Clean, healthy, sustainable neighborhoods
- Reduces the Kids First allocation for FY 2023-24 by $1.8 million based on a decrease in General Purpose Fund unrestricted revenues per the City Charter and reduces funding for FY 2024-25 by by approximately $875,000. The reduction of the Kids First contracts to outside organizations will reduce available funding for these organizations to provide services to children.
- Equity Consideration: This reduction impacts vulnerable children in Oakland's BIPOC low-income communities. Oakland Kids First works with 125 core youth leaders and 3,400 additional high school students each year across programs. Kids First programs advance safe and caring school cultures, support youth to advocate for their needs and priorities, and improve educational equity, racial justice, and academic outcomes for low-income students of color. A reduction in funding could potentially cause these programs to be reduced, paused or eliminated within the community organizations that rely on Kids First funding.

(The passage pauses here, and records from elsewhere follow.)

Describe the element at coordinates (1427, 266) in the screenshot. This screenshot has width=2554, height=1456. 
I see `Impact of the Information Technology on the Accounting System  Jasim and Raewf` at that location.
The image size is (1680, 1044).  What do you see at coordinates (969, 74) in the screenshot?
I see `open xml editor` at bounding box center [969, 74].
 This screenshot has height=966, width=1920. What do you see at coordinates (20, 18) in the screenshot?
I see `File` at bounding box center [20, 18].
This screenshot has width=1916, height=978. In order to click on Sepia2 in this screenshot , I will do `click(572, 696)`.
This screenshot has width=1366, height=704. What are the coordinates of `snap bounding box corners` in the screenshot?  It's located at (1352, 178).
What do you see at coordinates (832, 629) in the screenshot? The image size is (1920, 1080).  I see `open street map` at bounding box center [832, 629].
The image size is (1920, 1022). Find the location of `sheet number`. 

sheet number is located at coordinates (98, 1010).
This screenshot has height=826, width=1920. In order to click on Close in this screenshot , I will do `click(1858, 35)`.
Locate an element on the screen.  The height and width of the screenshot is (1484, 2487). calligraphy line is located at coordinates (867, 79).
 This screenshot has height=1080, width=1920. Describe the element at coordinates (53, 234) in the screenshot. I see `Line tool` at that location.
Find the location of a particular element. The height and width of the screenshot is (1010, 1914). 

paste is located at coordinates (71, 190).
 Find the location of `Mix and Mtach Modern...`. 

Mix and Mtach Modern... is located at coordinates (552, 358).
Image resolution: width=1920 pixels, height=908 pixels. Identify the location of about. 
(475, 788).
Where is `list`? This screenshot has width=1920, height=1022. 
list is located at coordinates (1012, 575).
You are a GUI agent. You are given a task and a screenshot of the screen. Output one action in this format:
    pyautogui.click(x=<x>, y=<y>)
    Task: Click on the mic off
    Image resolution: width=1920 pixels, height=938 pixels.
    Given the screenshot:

- Freezes vacant 1.0 FTE Program Analyst II, PT position for Aging & Adult Services Division. The Program Analyst II, PT is responsible for executing and managing professional service agreements, grant agreements, and purchasing. Freezing this position will impact existing staff who will absorb the work typically assigned to the Program Analyst II , PT. Without this position, Aging Services may not have the capacity to facilitate community grants, contracting outside of internal grant programs, or purchasing equipment and supplies for Senior Centers.
- Equity Consideration: This impact will slow down the contracting process for community partners that provide support services to low-income Oakland Seniors, who are primarily Black and Asian residents.